Activity: Could you return every record below exactly as it is written?

********************

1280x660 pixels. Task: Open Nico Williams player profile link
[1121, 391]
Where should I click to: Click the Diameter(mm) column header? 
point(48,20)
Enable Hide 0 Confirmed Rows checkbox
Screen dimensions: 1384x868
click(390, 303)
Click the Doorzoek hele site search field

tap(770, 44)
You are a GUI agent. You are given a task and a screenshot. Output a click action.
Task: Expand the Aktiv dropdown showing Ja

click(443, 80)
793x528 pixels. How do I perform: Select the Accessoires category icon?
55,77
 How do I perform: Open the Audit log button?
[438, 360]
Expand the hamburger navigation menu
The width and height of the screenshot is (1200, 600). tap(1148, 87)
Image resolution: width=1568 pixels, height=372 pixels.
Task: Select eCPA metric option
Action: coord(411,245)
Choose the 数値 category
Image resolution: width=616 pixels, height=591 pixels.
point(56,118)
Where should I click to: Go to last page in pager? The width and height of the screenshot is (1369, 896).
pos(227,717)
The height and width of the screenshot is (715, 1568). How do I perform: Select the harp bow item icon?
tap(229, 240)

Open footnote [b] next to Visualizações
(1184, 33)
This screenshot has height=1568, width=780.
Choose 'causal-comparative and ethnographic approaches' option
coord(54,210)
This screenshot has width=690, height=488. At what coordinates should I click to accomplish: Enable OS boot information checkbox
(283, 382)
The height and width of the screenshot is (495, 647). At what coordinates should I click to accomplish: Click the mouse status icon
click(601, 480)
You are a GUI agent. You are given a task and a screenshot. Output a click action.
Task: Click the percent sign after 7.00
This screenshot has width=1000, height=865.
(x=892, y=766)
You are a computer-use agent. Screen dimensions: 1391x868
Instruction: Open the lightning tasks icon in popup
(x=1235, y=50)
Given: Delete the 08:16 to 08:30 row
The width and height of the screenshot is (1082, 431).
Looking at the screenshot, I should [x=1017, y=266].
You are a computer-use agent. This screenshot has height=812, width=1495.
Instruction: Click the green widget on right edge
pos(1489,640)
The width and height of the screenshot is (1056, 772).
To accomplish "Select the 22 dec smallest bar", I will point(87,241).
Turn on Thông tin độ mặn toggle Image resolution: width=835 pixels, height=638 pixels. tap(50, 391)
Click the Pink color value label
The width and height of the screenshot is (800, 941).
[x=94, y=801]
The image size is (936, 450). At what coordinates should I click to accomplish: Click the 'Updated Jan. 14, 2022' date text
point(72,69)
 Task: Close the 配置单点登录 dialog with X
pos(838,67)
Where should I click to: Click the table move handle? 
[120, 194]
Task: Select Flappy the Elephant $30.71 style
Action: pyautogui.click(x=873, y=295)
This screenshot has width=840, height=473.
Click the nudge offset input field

********************

Solution:
1280x660 pixels. Task: Open Nico Williams player profile link
[1121, 391]
Where should I click to: Click the Diameter(mm) column header? 
point(48,20)
Enable Hide 0 Confirmed Rows checkbox
Screen dimensions: 1384x868
click(390, 303)
Click the Doorzoek hele site search field

tap(770, 44)
You are a GUI agent. You are given a task and a screenshot. Output a click action.
Task: Expand the Aktiv dropdown showing Ja

click(443, 80)
793x528 pixels. How do I perform: Select the Accessoires category icon?
55,77
 How do I perform: Open the Audit log button?
[438, 360]
Expand the hamburger navigation menu
The width and height of the screenshot is (1200, 600). tap(1148, 87)
Image resolution: width=1568 pixels, height=372 pixels.
Task: Select eCPA metric option
Action: coord(411,245)
Choose the 数値 category
Image resolution: width=616 pixels, height=591 pixels.
point(56,118)
Where should I click to: Go to last page in pager? The width and height of the screenshot is (1369, 896).
pos(227,717)
The height and width of the screenshot is (715, 1568). How do I perform: Select the harp bow item icon?
tap(229, 240)

Open footnote [b] next to Visualizações
(1184, 33)
This screenshot has height=1568, width=780.
Choose 'causal-comparative and ethnographic approaches' option
coord(54,210)
This screenshot has width=690, height=488. At what coordinates should I click to accomplish: Enable OS boot information checkbox
(283, 382)
The height and width of the screenshot is (495, 647). At what coordinates should I click to accomplish: Click the mouse status icon
click(601, 480)
You are a GUI agent. You are given a task and a screenshot. Output a click action.
Task: Click the percent sign after 7.00
This screenshot has width=1000, height=865.
(x=892, y=766)
You are a computer-use agent. Screen dimensions: 1391x868
Instruction: Open the lightning tasks icon in popup
(x=1235, y=50)
Given: Delete the 08:16 to 08:30 row
The width and height of the screenshot is (1082, 431).
Looking at the screenshot, I should [x=1017, y=266].
You are a computer-use agent. This screenshot has height=812, width=1495.
Instruction: Click the green widget on right edge
pos(1489,640)
The width and height of the screenshot is (1056, 772).
To accomplish "Select the 22 dec smallest bar", I will point(87,241).
Turn on Thông tin độ mặn toggle Image resolution: width=835 pixels, height=638 pixels. tap(50, 391)
Click the Pink color value label
The width and height of the screenshot is (800, 941).
[x=94, y=801]
The image size is (936, 450). At what coordinates should I click to accomplish: Click the 'Updated Jan. 14, 2022' date text
point(72,69)
 Task: Close the 配置单点登录 dialog with X
pos(838,67)
Where should I click to: Click the table move handle? 
[120, 194]
Task: Select Flappy the Elephant $30.71 style
Action: pyautogui.click(x=873, y=295)
This screenshot has width=840, height=473.
Click the nudge offset input field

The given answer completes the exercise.